The four universities in the north of England have received £5 million in funding from Wellcome over the next five years and will collaborate with the Francis Crick Institute in the PhD programme. The Academy will award and oversee 25 fellowships for the UK's best early-career clinicians to undertake a biomedical research PhD.
The partnership demonstrates the Crick's strategic goal of engaging with research-intensive universities throughout the UK. The Academy will benefit from being able to draw upon the Crick's staff for mentorship, advice and placements during the course of the programme.
Upon completion of the PhD programme some of the clinician-researchers will have the opportunity to undertake a one year "follow-on" postdoctoral programme at the Crick, in order to help bridge the gap between a PhD and a postdoctoral position.

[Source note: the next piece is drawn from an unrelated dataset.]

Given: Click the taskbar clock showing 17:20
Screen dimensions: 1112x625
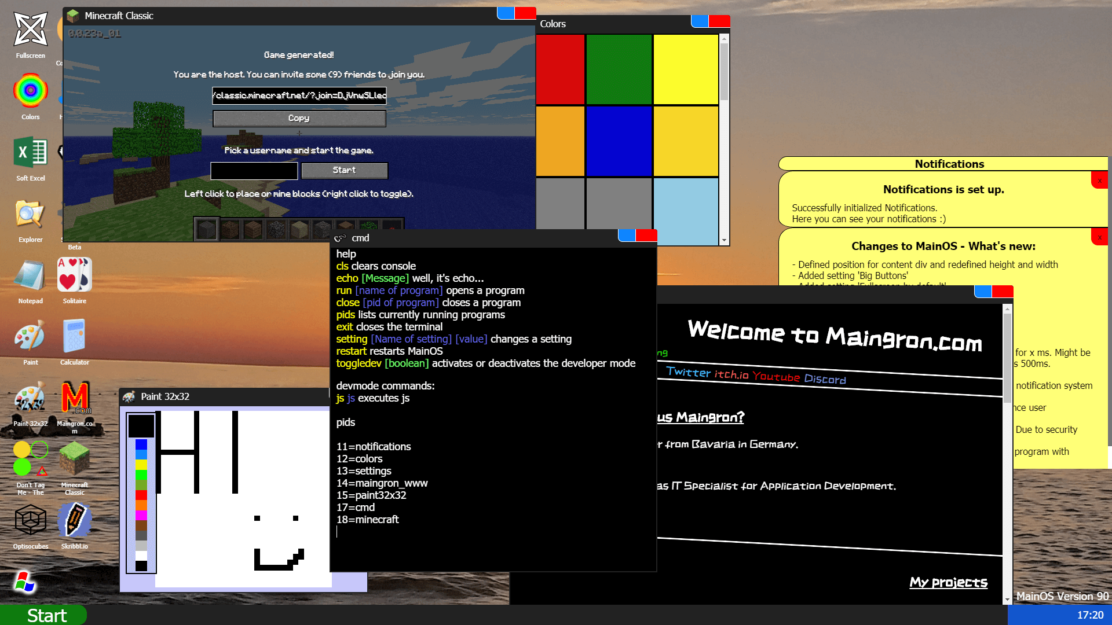Looking at the screenshot, I should coord(1090,615).
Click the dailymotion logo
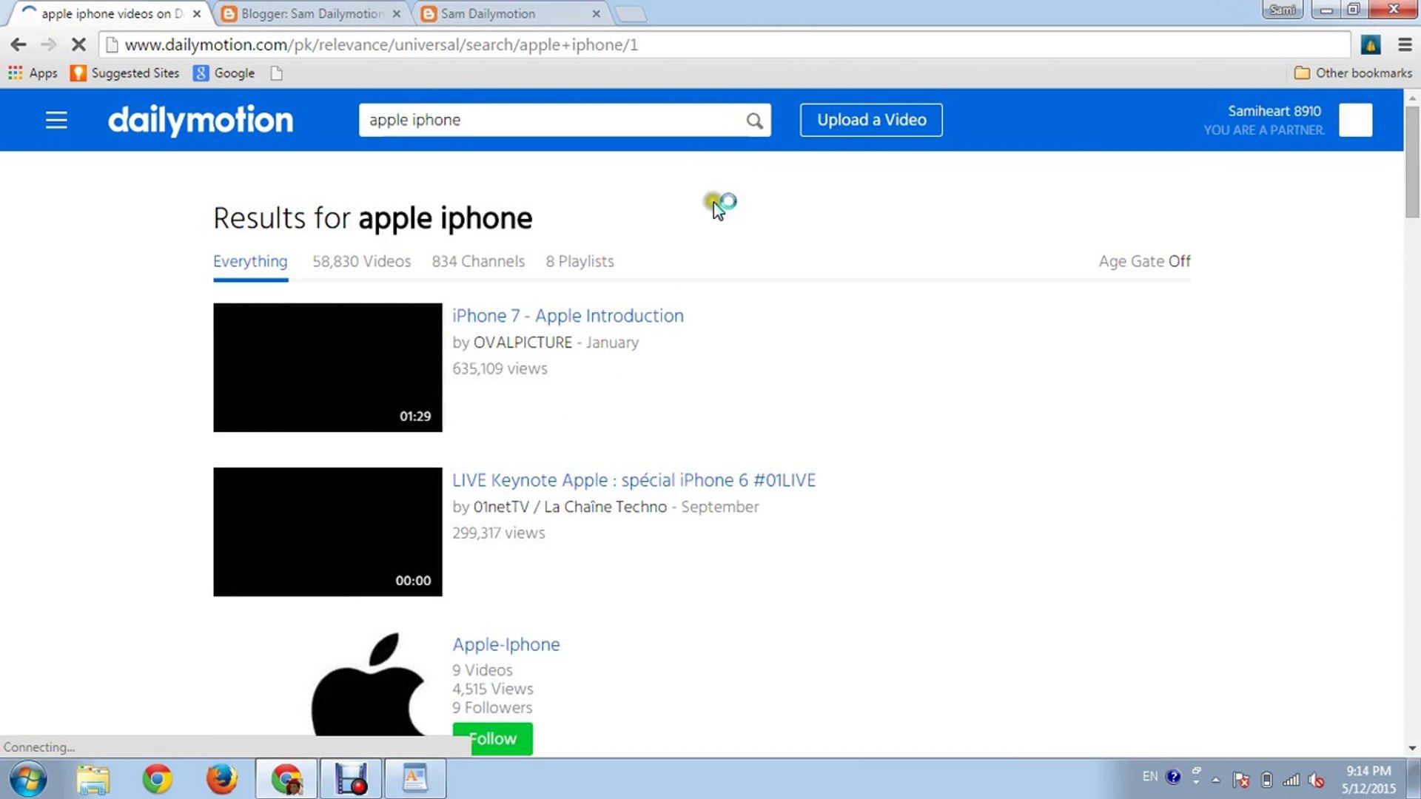The image size is (1421, 799). pos(201,120)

Sir Keith Peters, who helped establish the collaboration with the Francis Crick Institute, said: "As the Francis Crick Institute opens its doors at its new campus, it is wonderful to join up with this exciting research opportunity in northern England. Inspiring the next generation of clinicians to undertake research in the best settings is critical and it is a pleasure to be part of the Wellcome Trust 4ward North Clinical PhD Academy."
Professor Paul Stewart, Dean of Medicine & Health at the University of Leeds and Chair of the overarching 4ward North board, said: "This is a tangible example of the national outreach of the Francis Crick Institute - its partnership with the academic excellence of the N4 consortium will deliver a stepwise change in training tomorrow's clinical researchers."

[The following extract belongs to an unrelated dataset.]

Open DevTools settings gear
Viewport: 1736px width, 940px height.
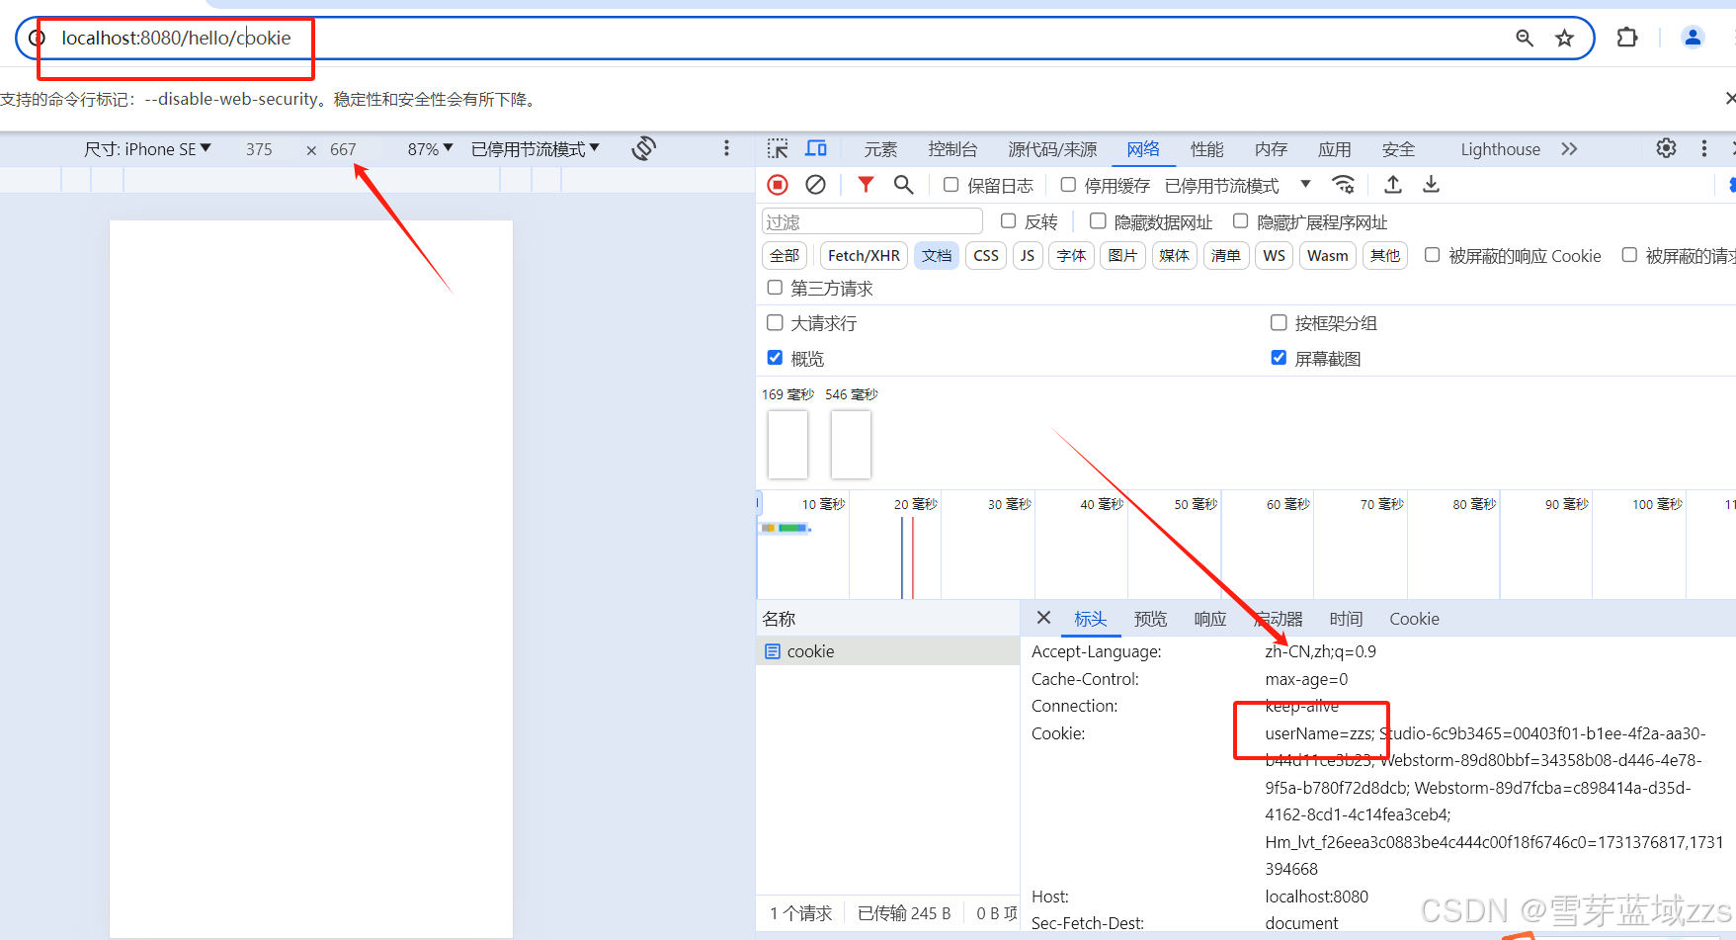pos(1666,148)
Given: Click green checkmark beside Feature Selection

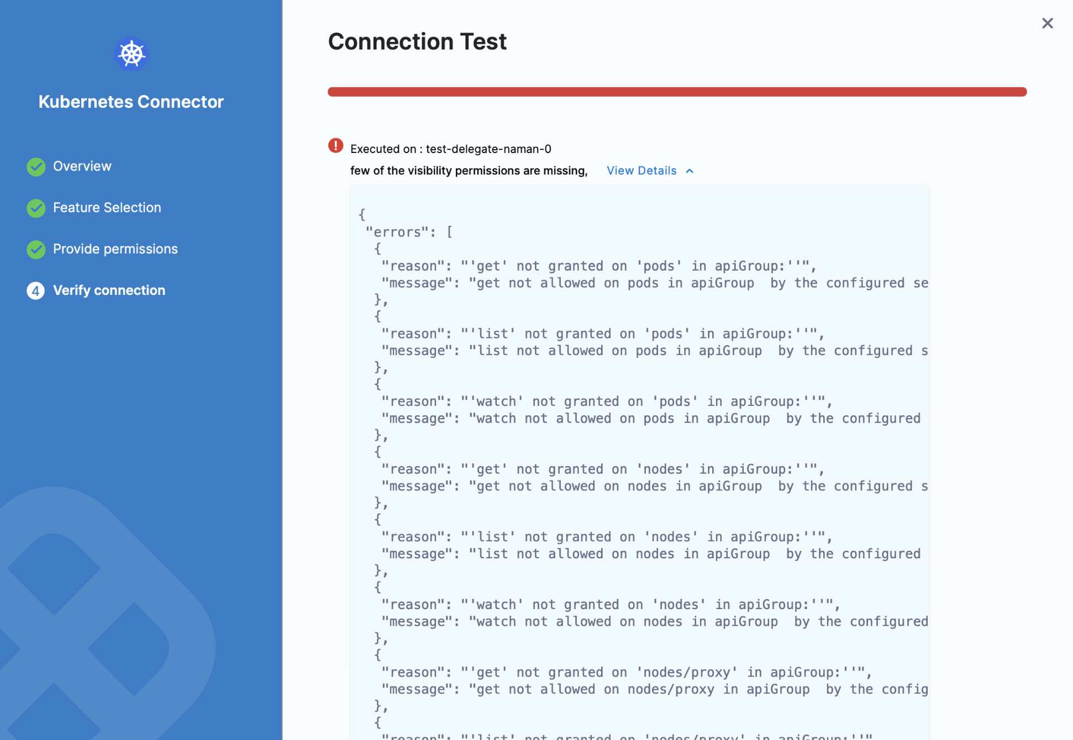Looking at the screenshot, I should [x=36, y=208].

Professor Neil Hanley, Chair of Medicine at The University of Manchester, who led the bid with colleagues from Leeds, Sheffield and Newcastle, said: "This was a great team effort over two years. The competition was tough and to have won the warm backing of the Wellcome Trust and collaboration of the Francis Crick Institute for our plans really illustrates that by working together we can improve our clinical academic training and research opportunities for the brightest trainees."